The exponent $- \frac{1}{N} \sum_{i=1}^N \log_b q(x_i)$ may also be interpreted as a cross-entropy:

$H(\tilde{p},q) = -\sum_x \tilde{p}(x) \log_b q(x)$

where $\tilde{p}$ denotes the empirical distribution of the test sample (i.e., $\tilde{p}(x) = n/N$ if x appeared n times in the test sample of size N).

By the definition of KL divergence, it is also equal to $$H(\tilde p) + D_{KL}(\tilde p \| q)$$which is $\geq H(\tilde p)$. Consequently, the perplexity is minimized when $q = \tilde p$.

== Perplexity per word ==

In natural language processing, a corpus is a set of sentences or texts, and a language model is a probability distribution over entire sentences or texts. Consequently, in NLP, the more commonly used measure is perplexity per word, defined as:
$$\left(\prod_{i=1}^n q(s_i) \right)^{-1/N}$$ where $s_1, ..., s_n$ are the $n$ sentences in the corpus, but $N$ is the number of words in the corpus. This normalizes the perplexity by the length of the text, allowing for more meaningful comparisons between different texts or models.

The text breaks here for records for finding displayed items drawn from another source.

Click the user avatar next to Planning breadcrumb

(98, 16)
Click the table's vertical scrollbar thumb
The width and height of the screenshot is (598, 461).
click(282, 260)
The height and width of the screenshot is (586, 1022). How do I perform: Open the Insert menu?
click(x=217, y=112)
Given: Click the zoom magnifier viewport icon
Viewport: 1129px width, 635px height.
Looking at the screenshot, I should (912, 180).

Suppose the average sentence x_{i} in the corpus has a probability of $2^{-190}$ according to the language model. This would give a model perplexity of 2^{190} per sentence. However, it is more common to normalize for sentence length. Thus, if the test sample's sentences comprised a total of 1,000 words, and could be coded using 7.95 bits per word, one could report a model perplexity of 2^{7.95} = 247 per word. In other words, the model is as confused on test data as if it had to choose uniformly and independently among 247 possibilities for each word.

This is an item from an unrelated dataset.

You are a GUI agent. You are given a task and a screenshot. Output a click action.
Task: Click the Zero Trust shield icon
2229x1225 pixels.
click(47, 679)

=== Recent Advances in Language Modeling ===
Since 2007, significant advancements in language modeling have emerged, particularly with the advent of deep learning techniques. Perplexity per word, a measure that quantifies the predictive power of a language model, has remained central to evaluating models like transformers, BERT, GPT-2, and others. This measure is employed to compare different models on the same dataset and guide the optimization of hyperparameters, although it has been found sensitive to factors such as linguistic features and sentence length. Despite its pivotal role in language model development, perplexity has shown limitations, particularly as an inadequate predictor of speech recognition performance, where it may not correlate well with word-error rates, raising questions about its accuracy.

=== Brown corpus ===

The lowest perplexity that has been published on the Brown Corpus (1 million words of American English of varying topics and genres) as of 1992 is indeed about 247 per word, corresponding to a cross-entropy of log_{2}247 = 7.95 bits per word or 1.75 bits per letter using a trigram model. It is often possible to achieve lower perplexity on more specialized corpora, as they are more predictable.

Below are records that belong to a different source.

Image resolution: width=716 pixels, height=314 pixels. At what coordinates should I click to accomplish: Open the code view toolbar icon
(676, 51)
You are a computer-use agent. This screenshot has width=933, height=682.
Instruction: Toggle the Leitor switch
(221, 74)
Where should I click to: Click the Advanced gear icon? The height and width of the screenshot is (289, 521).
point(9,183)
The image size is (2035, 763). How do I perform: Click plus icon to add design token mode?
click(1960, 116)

Simply guessing that the next word in the Brown corpus is the word "the" will have an accuracy of 7 percent, not 1/247 = 0.4 percent, as a naive use of perplexity as a measure of predictiveness might lead one to believe. This guess is based on the unigram statistics of the Brown corpus, not on the trigram statistics, which yielded the word perplexity 247. Using trigram statistics would further improve the chances of a correct guess.